▶ **About this exercise**
Every line of the data, first to last, must be written out unchanged.

___ Material provided

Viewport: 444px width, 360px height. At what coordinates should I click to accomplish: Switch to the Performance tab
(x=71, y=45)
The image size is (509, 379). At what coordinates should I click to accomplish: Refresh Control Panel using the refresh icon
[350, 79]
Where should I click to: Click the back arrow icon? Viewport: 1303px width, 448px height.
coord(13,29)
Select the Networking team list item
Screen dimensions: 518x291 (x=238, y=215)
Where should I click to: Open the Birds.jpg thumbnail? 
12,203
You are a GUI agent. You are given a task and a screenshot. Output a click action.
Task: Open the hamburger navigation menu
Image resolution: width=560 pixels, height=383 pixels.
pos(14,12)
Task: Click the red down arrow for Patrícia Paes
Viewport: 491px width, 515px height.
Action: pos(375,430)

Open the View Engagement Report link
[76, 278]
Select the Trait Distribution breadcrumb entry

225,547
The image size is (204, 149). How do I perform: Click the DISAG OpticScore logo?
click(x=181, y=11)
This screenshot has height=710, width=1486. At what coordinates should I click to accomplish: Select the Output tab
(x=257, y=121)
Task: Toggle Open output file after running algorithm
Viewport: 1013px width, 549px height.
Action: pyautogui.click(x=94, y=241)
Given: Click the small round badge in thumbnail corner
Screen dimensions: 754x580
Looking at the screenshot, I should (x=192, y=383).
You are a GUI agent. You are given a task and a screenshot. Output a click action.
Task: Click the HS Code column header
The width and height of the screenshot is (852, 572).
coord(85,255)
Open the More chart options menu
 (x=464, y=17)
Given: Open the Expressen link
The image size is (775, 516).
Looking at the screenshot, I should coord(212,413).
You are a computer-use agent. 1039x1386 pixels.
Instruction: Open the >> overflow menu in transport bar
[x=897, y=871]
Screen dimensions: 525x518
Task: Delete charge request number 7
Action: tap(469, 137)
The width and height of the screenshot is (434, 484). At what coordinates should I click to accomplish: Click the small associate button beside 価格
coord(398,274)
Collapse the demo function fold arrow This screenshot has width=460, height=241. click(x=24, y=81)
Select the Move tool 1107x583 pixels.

______

▶ **Exercise answer**
Viewport: 444px width, 360px height. At what coordinates should I click to accomplish: Switch to the Performance tab
(x=71, y=45)
The image size is (509, 379). At what coordinates should I click to accomplish: Refresh Control Panel using the refresh icon
[350, 79]
Where should I click to: Click the back arrow icon? Viewport: 1303px width, 448px height.
coord(13,29)
Select the Networking team list item
Screen dimensions: 518x291 (x=238, y=215)
Where should I click to: Open the Birds.jpg thumbnail? 
12,203
You are a GUI agent. You are given a task and a screenshot. Output a click action.
Task: Open the hamburger navigation menu
Image resolution: width=560 pixels, height=383 pixels.
pos(14,12)
Task: Click the red down arrow for Patrícia Paes
Viewport: 491px width, 515px height.
Action: pos(375,430)

Open the View Engagement Report link
[76, 278]
Select the Trait Distribution breadcrumb entry

225,547
The image size is (204, 149). How do I perform: Click the DISAG OpticScore logo?
click(x=181, y=11)
This screenshot has height=710, width=1486. At what coordinates should I click to accomplish: Select the Output tab
(x=257, y=121)
Task: Toggle Open output file after running algorithm
Viewport: 1013px width, 549px height.
Action: pyautogui.click(x=94, y=241)
Given: Click the small round badge in thumbnail corner
Screen dimensions: 754x580
Looking at the screenshot, I should (x=192, y=383).
You are a GUI agent. You are given a task and a screenshot. Output a click action.
Task: Click the HS Code column header
The width and height of the screenshot is (852, 572).
coord(85,255)
Open the More chart options menu
 (x=464, y=17)
Given: Open the Expressen link
The image size is (775, 516).
Looking at the screenshot, I should coord(212,413).
You are a computer-use agent. 1039x1386 pixels.
Instruction: Open the >> overflow menu in transport bar
[x=897, y=871]
Screen dimensions: 525x518
Task: Delete charge request number 7
Action: tap(469, 137)
The width and height of the screenshot is (434, 484). At what coordinates should I click to accomplish: Click the small associate button beside 価格
coord(398,274)
Collapse the demo function fold arrow This screenshot has width=460, height=241. click(x=24, y=81)
Select the Move tool 1107x583 pixels.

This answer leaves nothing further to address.